[Interface element records]
#####

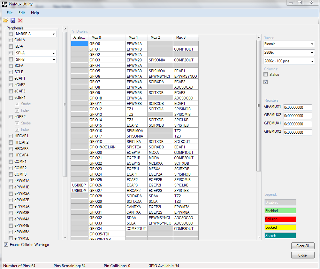
Task: Open the File menu
Action: (10, 13)
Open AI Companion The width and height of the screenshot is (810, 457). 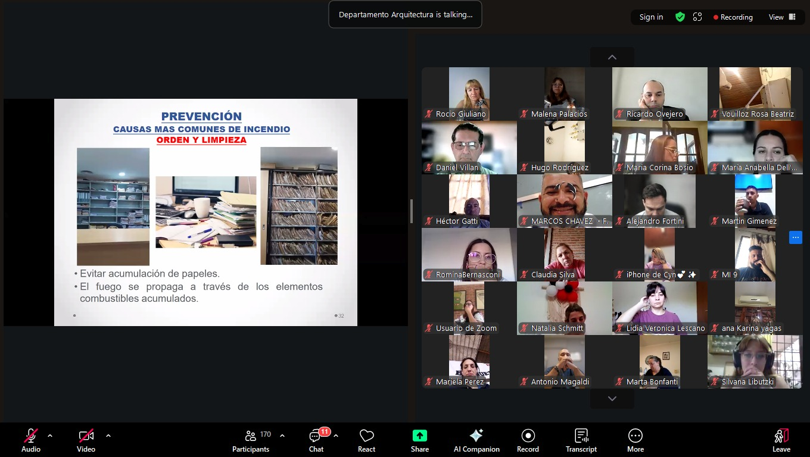[476, 440]
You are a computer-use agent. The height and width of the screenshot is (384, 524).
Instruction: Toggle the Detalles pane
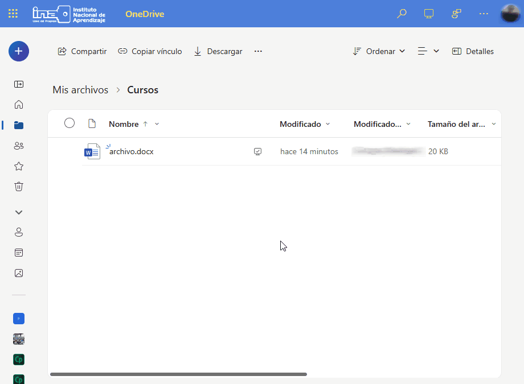[x=473, y=51]
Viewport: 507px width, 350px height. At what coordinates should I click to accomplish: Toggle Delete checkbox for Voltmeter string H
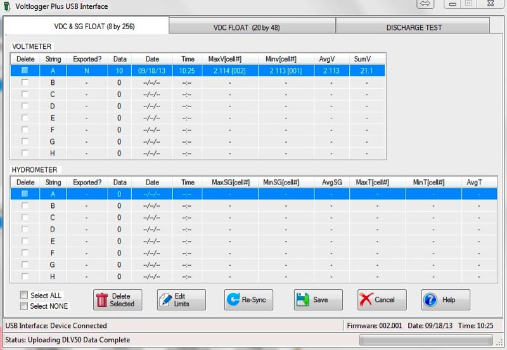[25, 153]
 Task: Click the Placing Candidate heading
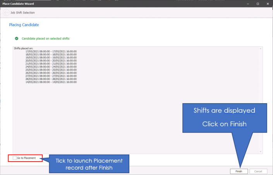(24, 25)
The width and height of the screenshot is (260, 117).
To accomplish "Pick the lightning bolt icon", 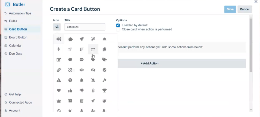I will pyautogui.click(x=59, y=49).
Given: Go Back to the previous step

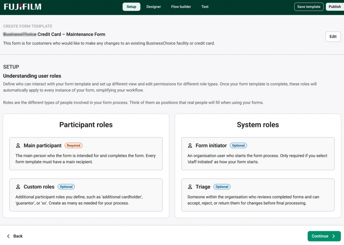Looking at the screenshot, I should (x=14, y=236).
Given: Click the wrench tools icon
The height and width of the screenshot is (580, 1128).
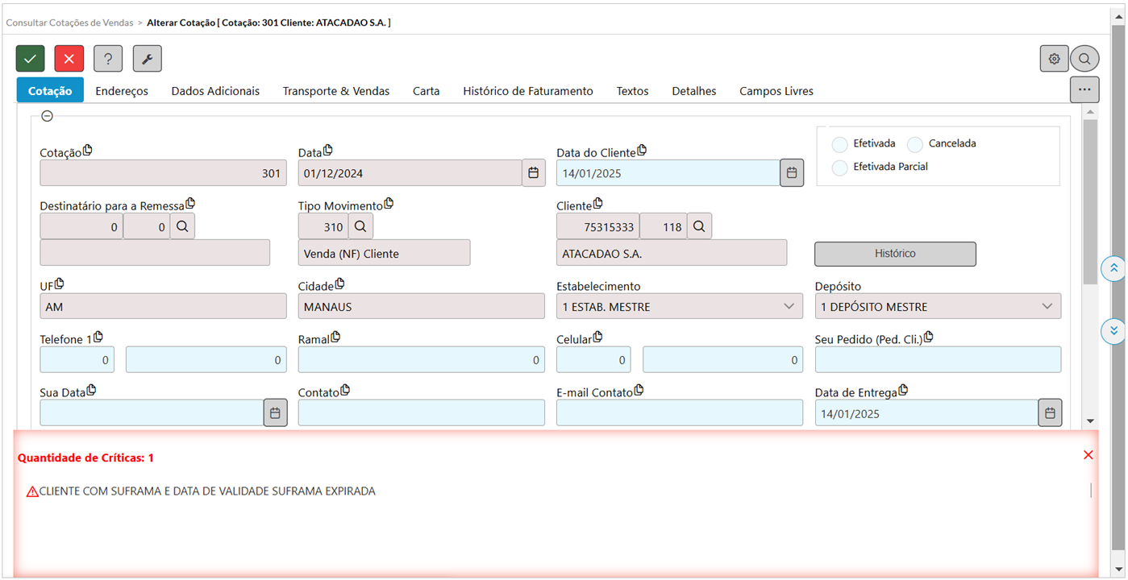Looking at the screenshot, I should pos(148,59).
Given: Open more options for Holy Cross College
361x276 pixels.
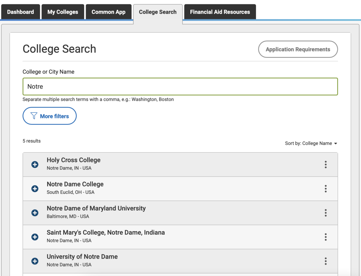Looking at the screenshot, I should coord(325,164).
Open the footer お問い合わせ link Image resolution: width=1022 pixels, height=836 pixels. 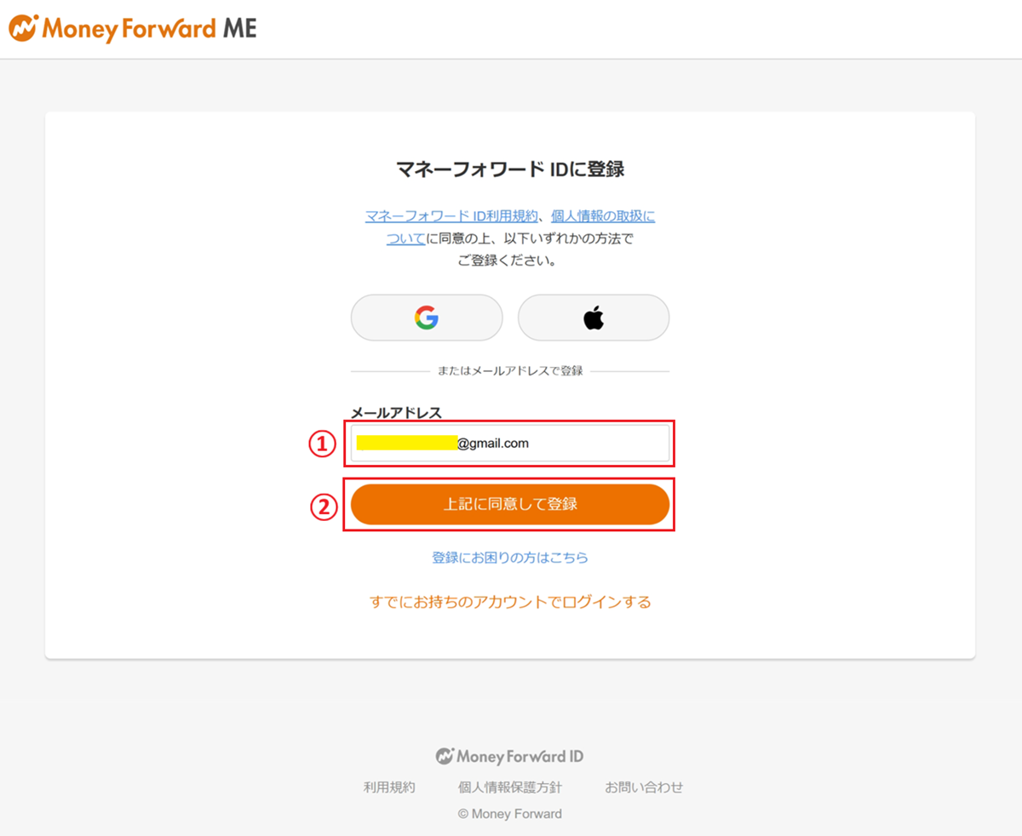(x=644, y=787)
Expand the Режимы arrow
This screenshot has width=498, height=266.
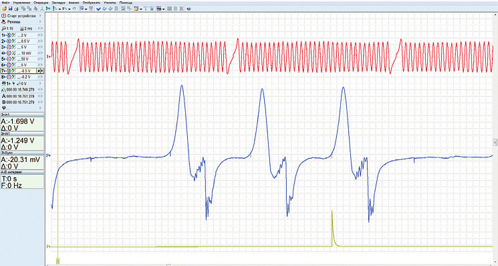pyautogui.click(x=40, y=22)
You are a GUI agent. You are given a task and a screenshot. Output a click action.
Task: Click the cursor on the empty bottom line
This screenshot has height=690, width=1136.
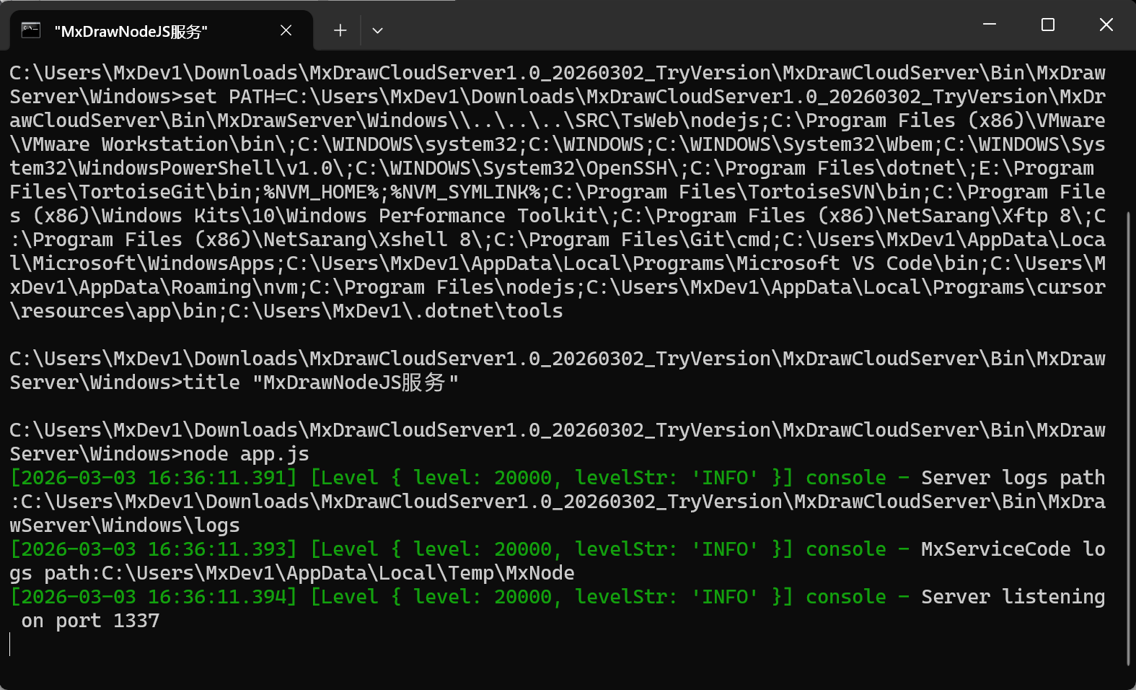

#####

Could you copy the lines of the material word for word, starting at the line containing "You are a GUI" and ending at the end of the material, leaving out the pictures?

**RESPONSE BELOW:**
You are a GUI agent. You are given a task and a screenshot. Output a click action.
Task: Click the cursor on the empty bottom line
This screenshot has height=690, width=1136.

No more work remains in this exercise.